Experiments were performed in vivo and in vitro to determine the effects of enalaprilat, a specific inhibitor of angiotensin-converting enzyme, on various aspects of the decidual cell reaction in rats. Ovariectomized, adult female rats were sensitized for the decidual cell reaction with steroid treatments. For in vivo experiments, intrauterine infusions of enalaprilat alone, and in combination with angiotensin II and prostaglandin E2 (PGE2), were initiated on the day of uterine sensitivity. Enalaprilat inhibited the increases in uterine PG concentrations, endometrial vascular permeability, alkaline phosphatase activity and uterine weight that occurred sequentially following infusion of vehicle. Concurrent infusion of angiotensin II did not reverse any of these inhibitory effects; PGE2 infusion partially, but not completely, reversed the inhibition of increase in uterine weight, although it did not alter the inhibition of endometrial vascular permeability.
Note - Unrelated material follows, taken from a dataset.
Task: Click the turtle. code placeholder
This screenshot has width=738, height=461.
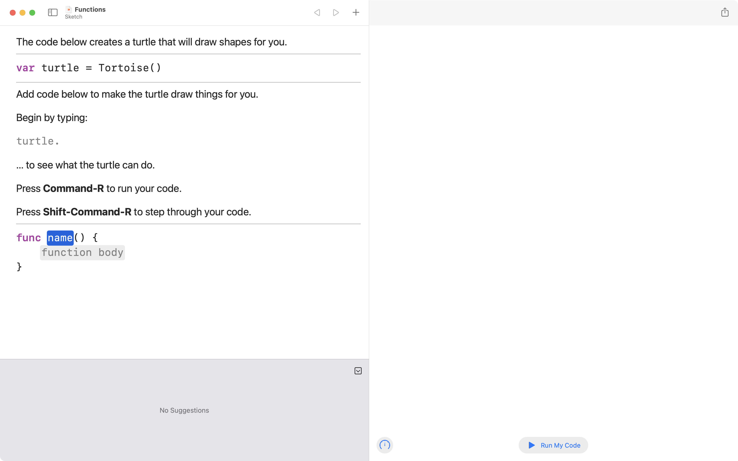Action: (x=37, y=141)
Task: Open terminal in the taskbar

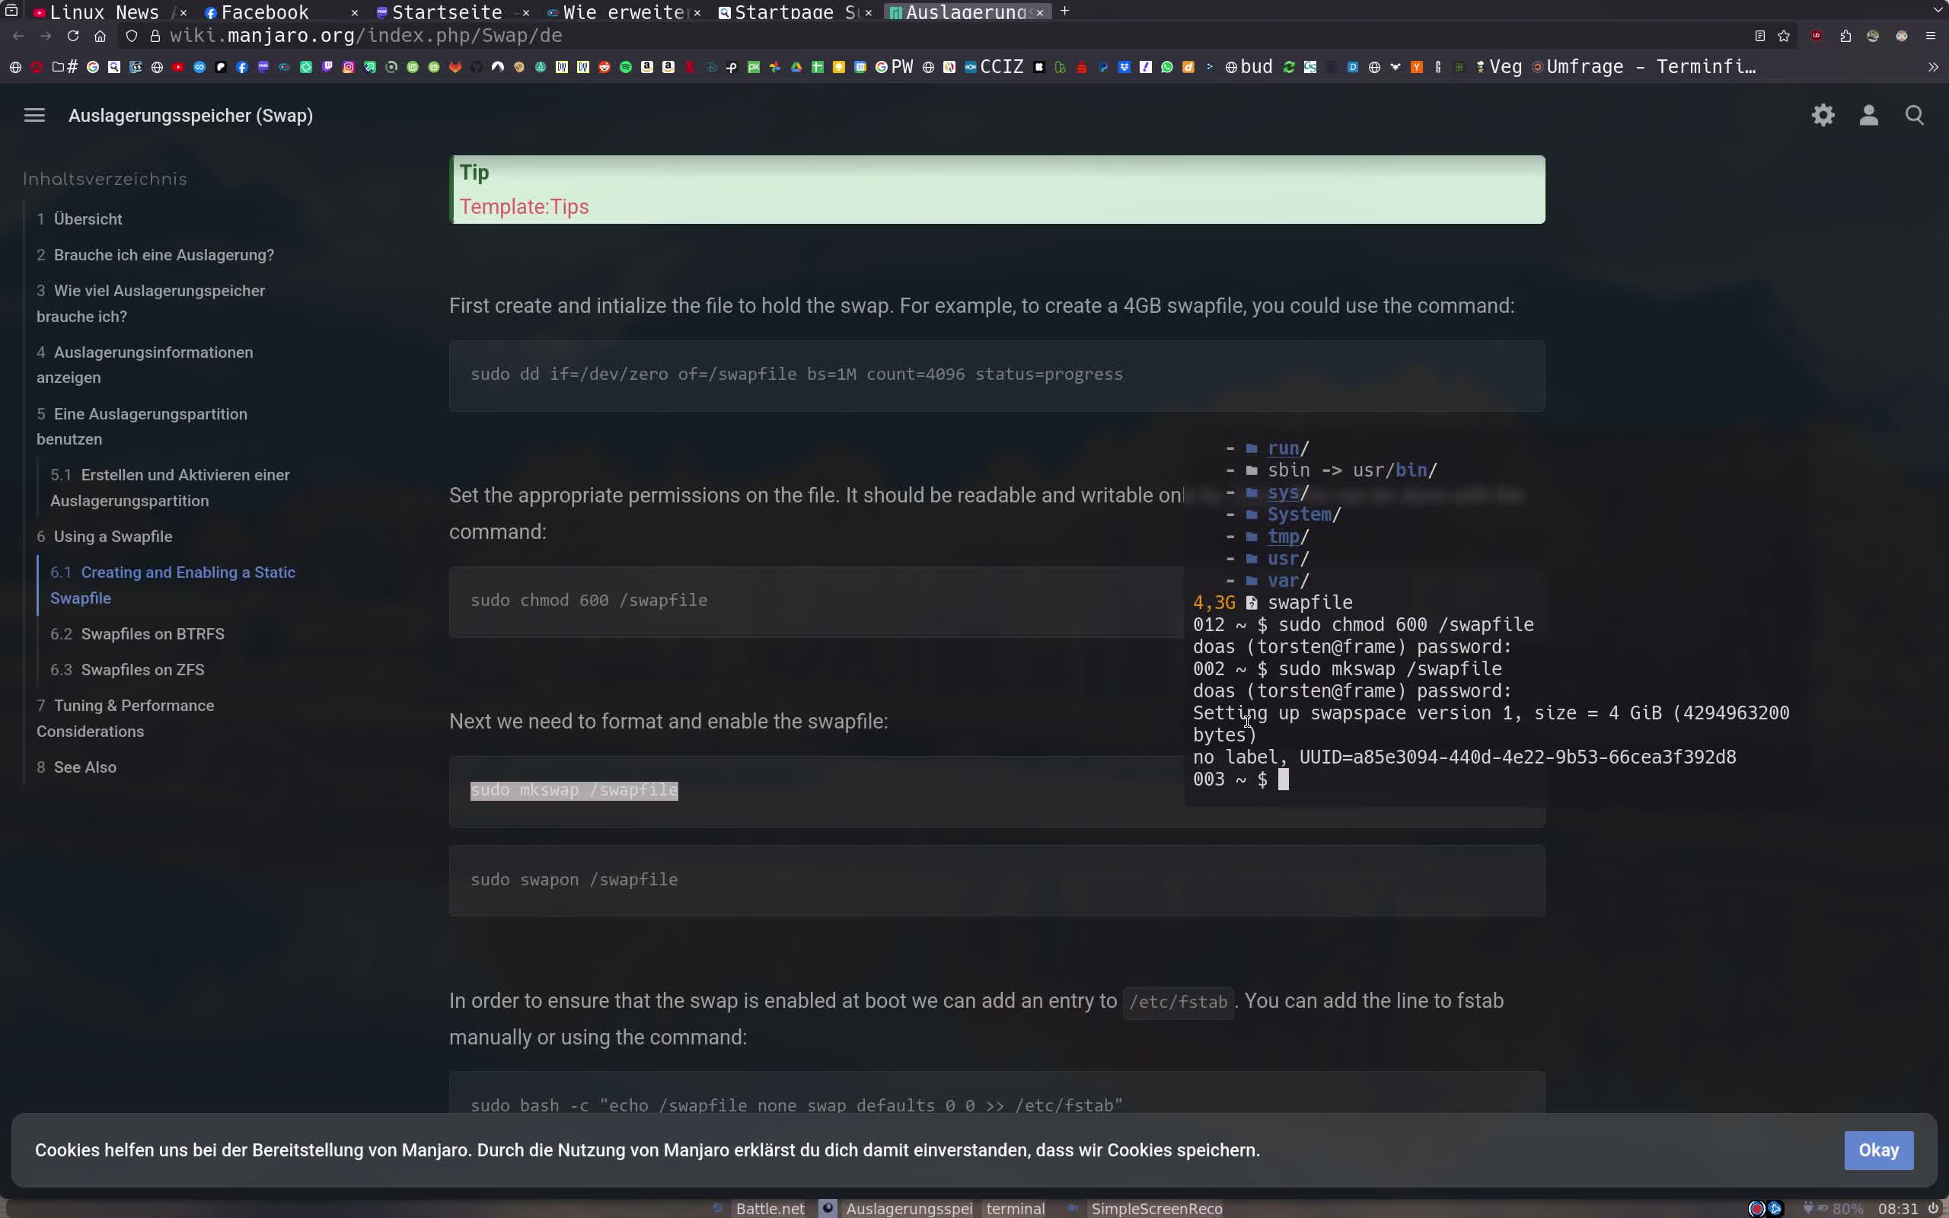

For in vitro experiments, endometrial stromal cells were obtained from uteri on the day of sensitivity and cultured for up to 3 days in the presence of enalaprilat and angiotensin II. Enalaprilat inhibited in a dose-dependent manner the increases in stromal cell alkaline phosphatase activity and media PGE concentration that occurred in the control cultures; these effects were fully reversed by concurrent treatment with angiotensin II. The inhibition of stromal alkaline phosphatase activity was also reversed by PGE2; conversely, the ability of angiotensin II to reverse the effect of enalaprilat was lost in the presence of indomethacin. These studies provide evidence of a requirement for angiotensin II during the decidual cell reaction in rats and suggest that it acts, at least in part, through a PG-dependent mechanism.